Der Naturrechtslehrer Johannes Messner (1891–1984) hat sich auf erfahrungsgemäßer Grundlage mit all diesen Fragen in der lebendigen Weiterführung einer „philosophia perennis“ beschäftigt.[4] Er hat insbesondere in der Formulierung und Beschreibung der existentiellen Zwecke des Menschen all das bekräftigt und entfaltet, was die großen Philosophen in Hinblick auf die Rationalität und Sozialität des Menschen als dessen Wesensbestimmung herausgestellt hatten.

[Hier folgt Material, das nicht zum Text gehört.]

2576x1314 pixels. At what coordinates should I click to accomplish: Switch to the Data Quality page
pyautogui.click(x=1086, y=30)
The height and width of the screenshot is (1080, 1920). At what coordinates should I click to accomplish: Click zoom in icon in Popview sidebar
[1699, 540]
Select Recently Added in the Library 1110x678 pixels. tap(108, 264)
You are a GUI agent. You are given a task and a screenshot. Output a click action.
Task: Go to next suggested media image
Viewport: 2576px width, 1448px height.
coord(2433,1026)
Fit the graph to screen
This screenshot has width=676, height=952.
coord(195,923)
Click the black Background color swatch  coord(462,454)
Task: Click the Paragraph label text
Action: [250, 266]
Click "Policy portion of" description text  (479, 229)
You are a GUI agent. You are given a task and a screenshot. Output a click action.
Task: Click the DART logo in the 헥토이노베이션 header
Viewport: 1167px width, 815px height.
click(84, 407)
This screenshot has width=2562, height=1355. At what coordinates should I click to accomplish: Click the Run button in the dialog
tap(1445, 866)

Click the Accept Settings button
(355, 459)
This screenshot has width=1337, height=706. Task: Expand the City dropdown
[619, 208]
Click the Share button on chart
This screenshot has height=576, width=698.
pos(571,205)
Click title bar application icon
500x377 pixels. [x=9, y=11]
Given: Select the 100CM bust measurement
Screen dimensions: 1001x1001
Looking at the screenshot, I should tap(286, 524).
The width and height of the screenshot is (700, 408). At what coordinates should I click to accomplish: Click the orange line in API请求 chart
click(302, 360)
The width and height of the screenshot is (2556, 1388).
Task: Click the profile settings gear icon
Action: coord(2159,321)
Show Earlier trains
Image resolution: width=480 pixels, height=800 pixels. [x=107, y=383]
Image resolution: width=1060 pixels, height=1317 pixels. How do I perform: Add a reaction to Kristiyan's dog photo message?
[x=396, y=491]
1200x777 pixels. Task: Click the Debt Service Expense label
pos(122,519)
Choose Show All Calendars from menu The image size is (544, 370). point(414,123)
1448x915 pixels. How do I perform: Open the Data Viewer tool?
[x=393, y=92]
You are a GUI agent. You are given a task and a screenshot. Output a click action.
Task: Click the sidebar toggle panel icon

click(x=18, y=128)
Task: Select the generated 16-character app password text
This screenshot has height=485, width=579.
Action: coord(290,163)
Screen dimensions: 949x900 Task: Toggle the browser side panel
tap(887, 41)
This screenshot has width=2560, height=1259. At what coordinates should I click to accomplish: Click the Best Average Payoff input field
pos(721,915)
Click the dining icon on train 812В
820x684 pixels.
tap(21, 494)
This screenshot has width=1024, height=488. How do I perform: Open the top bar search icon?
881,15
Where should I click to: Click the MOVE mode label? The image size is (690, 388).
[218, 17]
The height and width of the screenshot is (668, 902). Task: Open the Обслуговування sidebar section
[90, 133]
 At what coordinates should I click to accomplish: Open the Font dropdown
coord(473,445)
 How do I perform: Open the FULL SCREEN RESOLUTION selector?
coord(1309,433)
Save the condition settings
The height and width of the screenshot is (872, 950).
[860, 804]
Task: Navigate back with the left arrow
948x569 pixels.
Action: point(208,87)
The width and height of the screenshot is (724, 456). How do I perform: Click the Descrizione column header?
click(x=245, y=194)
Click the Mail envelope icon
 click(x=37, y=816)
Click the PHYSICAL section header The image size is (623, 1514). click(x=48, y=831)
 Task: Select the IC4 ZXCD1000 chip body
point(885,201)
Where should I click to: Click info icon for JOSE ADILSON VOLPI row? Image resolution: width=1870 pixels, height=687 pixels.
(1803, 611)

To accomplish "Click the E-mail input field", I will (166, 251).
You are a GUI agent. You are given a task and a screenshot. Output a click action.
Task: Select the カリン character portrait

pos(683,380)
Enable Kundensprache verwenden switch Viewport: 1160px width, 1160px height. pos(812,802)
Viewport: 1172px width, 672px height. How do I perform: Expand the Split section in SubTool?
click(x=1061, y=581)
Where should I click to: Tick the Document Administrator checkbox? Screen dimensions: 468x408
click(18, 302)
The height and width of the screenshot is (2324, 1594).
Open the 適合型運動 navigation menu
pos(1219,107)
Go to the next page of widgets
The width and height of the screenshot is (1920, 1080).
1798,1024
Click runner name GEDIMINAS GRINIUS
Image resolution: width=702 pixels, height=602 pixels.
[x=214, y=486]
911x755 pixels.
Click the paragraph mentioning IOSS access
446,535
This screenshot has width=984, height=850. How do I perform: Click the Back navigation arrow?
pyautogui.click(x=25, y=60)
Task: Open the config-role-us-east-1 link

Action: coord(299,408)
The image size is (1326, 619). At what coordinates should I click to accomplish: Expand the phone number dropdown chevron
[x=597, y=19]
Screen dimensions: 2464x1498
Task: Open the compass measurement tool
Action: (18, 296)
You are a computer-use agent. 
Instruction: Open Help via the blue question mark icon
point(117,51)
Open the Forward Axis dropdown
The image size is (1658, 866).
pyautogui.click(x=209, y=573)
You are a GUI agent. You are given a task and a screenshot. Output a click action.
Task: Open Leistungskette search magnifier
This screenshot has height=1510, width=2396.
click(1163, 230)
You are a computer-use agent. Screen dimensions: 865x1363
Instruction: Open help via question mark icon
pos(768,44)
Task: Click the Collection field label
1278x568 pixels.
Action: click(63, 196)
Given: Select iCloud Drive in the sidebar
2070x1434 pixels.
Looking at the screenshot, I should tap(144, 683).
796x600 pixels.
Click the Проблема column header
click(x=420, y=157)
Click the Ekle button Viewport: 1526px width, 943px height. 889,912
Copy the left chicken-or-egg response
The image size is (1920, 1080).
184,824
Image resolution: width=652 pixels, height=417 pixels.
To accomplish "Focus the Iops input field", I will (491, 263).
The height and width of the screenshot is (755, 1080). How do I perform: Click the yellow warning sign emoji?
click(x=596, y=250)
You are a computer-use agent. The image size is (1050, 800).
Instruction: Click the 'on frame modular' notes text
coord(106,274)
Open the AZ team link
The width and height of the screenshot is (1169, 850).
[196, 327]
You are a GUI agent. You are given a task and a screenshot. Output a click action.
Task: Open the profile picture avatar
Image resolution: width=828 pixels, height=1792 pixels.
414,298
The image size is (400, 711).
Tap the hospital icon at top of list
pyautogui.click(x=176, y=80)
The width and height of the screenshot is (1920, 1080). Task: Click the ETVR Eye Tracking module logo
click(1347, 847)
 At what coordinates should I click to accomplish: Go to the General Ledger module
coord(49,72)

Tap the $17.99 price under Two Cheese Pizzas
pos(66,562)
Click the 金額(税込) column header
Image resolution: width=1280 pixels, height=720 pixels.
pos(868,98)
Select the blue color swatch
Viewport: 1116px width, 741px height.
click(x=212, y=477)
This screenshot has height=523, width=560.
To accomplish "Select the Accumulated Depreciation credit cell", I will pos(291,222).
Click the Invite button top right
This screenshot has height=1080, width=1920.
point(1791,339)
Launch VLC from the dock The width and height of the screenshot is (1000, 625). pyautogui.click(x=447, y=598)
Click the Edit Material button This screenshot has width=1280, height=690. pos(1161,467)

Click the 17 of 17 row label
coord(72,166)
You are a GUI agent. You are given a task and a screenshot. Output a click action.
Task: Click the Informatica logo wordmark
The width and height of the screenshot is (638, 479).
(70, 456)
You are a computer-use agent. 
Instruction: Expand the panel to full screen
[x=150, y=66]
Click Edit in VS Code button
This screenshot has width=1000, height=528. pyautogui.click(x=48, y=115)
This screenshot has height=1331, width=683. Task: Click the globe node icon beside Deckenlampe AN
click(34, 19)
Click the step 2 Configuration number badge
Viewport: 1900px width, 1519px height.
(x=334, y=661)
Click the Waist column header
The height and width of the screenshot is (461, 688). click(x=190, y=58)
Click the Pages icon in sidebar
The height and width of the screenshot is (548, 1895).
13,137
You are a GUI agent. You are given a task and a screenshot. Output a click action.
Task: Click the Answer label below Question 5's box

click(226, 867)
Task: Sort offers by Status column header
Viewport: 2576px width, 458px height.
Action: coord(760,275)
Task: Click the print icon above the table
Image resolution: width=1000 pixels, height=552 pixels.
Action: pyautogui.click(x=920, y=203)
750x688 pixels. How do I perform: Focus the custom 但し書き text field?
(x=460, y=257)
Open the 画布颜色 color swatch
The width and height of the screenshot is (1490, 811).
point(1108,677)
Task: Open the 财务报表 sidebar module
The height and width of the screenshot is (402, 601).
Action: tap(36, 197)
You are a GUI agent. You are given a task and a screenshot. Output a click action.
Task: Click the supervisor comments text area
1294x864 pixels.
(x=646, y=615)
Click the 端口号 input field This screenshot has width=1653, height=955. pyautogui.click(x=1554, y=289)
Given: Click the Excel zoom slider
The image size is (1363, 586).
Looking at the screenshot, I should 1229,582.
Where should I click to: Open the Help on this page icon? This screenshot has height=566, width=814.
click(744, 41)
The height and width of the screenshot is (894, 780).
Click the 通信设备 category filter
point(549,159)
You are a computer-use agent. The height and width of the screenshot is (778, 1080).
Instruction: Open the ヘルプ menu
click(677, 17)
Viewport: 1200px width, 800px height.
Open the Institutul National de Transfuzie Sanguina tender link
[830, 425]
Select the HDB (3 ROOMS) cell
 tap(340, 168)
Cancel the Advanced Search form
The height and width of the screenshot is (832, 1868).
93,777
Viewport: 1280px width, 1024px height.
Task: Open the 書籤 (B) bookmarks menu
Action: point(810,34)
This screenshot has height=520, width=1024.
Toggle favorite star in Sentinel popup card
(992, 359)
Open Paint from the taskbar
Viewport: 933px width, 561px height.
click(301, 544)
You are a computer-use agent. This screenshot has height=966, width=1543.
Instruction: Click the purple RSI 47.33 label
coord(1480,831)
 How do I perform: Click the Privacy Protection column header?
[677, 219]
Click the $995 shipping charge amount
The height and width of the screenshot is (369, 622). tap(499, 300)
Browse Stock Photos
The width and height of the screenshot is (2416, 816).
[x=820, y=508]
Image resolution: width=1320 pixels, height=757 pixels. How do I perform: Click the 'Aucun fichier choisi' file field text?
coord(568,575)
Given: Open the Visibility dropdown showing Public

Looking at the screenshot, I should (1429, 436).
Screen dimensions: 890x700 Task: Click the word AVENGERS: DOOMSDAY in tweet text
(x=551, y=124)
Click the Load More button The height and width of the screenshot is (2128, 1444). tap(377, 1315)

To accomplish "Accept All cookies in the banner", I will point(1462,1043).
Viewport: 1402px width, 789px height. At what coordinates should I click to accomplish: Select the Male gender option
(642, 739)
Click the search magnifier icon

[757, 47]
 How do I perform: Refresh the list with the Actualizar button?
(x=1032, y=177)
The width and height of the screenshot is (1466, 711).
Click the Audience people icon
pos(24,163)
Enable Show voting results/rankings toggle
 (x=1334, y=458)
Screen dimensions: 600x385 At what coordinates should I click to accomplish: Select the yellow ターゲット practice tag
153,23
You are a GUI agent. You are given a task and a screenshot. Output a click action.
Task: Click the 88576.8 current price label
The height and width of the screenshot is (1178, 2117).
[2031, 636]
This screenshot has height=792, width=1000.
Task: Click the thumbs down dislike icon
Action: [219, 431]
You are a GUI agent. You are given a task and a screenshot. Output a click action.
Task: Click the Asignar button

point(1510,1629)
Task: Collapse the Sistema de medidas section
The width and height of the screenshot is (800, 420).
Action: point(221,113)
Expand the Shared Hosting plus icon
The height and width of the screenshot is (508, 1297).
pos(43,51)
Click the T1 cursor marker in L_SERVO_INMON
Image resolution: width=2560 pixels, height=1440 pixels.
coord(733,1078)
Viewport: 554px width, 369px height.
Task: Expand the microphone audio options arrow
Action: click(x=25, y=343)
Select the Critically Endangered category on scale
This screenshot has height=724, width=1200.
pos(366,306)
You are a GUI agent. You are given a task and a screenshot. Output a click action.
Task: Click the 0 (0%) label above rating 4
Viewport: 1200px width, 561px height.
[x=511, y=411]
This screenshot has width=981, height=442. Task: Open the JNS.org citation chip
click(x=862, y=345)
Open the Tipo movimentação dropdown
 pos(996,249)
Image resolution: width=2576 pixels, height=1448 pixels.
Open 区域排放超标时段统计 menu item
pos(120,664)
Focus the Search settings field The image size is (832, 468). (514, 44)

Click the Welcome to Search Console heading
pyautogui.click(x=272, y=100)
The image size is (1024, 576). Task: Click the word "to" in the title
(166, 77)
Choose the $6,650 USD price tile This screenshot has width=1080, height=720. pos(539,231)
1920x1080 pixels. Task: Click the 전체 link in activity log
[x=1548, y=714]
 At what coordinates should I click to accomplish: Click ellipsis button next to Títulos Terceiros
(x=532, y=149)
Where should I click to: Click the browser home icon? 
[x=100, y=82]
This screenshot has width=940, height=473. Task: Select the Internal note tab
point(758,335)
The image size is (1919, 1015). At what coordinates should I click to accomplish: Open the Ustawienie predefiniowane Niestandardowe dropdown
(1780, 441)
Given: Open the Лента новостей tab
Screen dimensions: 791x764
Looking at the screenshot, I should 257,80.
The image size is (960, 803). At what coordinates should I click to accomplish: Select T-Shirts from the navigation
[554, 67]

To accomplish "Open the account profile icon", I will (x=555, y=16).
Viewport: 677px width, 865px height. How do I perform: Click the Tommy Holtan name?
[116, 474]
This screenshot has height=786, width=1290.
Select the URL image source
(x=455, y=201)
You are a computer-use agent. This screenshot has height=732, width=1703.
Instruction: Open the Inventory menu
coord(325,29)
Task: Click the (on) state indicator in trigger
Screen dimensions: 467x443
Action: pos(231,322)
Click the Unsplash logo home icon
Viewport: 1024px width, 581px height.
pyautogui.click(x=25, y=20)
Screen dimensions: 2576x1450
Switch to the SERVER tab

Messner benennt die Grundrichtungen oder Grundstrebungen des Menschseins und zeigt damit eine Ordnung des menschlichen Strebens nach Zielen auf, die dem Menschsein gleichsam eingeschrieben sind. Diese Ordnung erlaubt in ihrer konkreten Verwirklichung zugleich eine bemerkenswerte Offenheit und Fülle existenzieller Festlegungen.[5] Johannes Messner beschreibt in Weiterführung der Lehre des hl. Thomas von Aquin von den „inclinationes naturales“[6] in den existenziellen Zwecken die Erfahrungsgrundlage für das theoretische und angewandte Naturrecht. Diesen Zwecken entsprechen gewisse Triebneigungen im Menschen, die sowohl sinnlicher als auch geistiger Natur sein können.

Johannes Messner fasst die existenziellen Zwecke des Menschseins, welche sowohl Rechte als auch Pflichten begründen, folgendermaßen zusammen und benennt

  • „die Selbsterhaltung einschließlich der körperlichen Unversehrtheit und der gesellschaftlichen Achtung (persönliche Ehre);
  • die Selbstvervollkommnung des Menschen in physischer und geistiger Hinsicht (Persönlichkeitsentfaltung) einschließlich der Ausbildung seiner Fähigkeiten zur Verbesserung seiner Lebensbedingungen sowie der Vorsorge für seine wirtschaftliche Wohlfahrt durch Sicherung des notwendigen Eigentums oder Einkommens;
  • die Ausweitung der Erfahrung, des Wissens und der Aufnahmefähigkeit für die Werte des Schönen;
  • die Fortpflanzung durch Paarung und die Erziehung der daraus entspringenden Kinder;
  • die wohlwollende Anteilnahme an der geistigen und materiellen Wohlfahrt der Mitmenschen als gleichwertiger menschlicher Wesen;
  • gesellschaftliche Verbindung zur Förderung des allgemeinen Nutzens, der in der Sicherung von Frieden und Ordnung sowie in der Ermöglichung des vollmenschlichen Seins für alle Glieder der Gesellschaft in verhältnismäßiger Anteilnahme an der ihr verfügbaren Güterfülle besteht;
  • die Kenntnis und Verehrung Gottes und die endgültige Erfüllung der Bestimmung des Menschen durch die Vereinigung mit ihm.“ [7]

 

Die Entfaltung des Menschseins in Ehe und Familie

Die hier referierten existenziellen Zwecke lassen die menschliche Person in ihrer Individual- und Sozialnatur als zugleich leibliches und geistiges Wesen erkennen. Einer dieser Zwecke hat direkt mit Ehe und Familie zu tun, wenn Johannes Messner „die Fortpflanzung durch Paarung und die Erziehung der daraus entspringenden Kinder“ benennt. Diese etwas biologistisch anmutende Sprachform könnte den Wesensunterschied des Menschen zum Tier gerade im Bereich von Sexualität und Fortpflanzung verdecken. Dass dies jedoch von Messner nicht intendiert ist, zeigen seine Ausführungen immer dort, wo die Wirklichkeit von Ehe und Familie in seinen Schriften zur Sprache kommt[8], und auch, wo er den Geschlechtstrieb als solchen in seiner machtvollen Dynamik beschreibt und analysiert.[9]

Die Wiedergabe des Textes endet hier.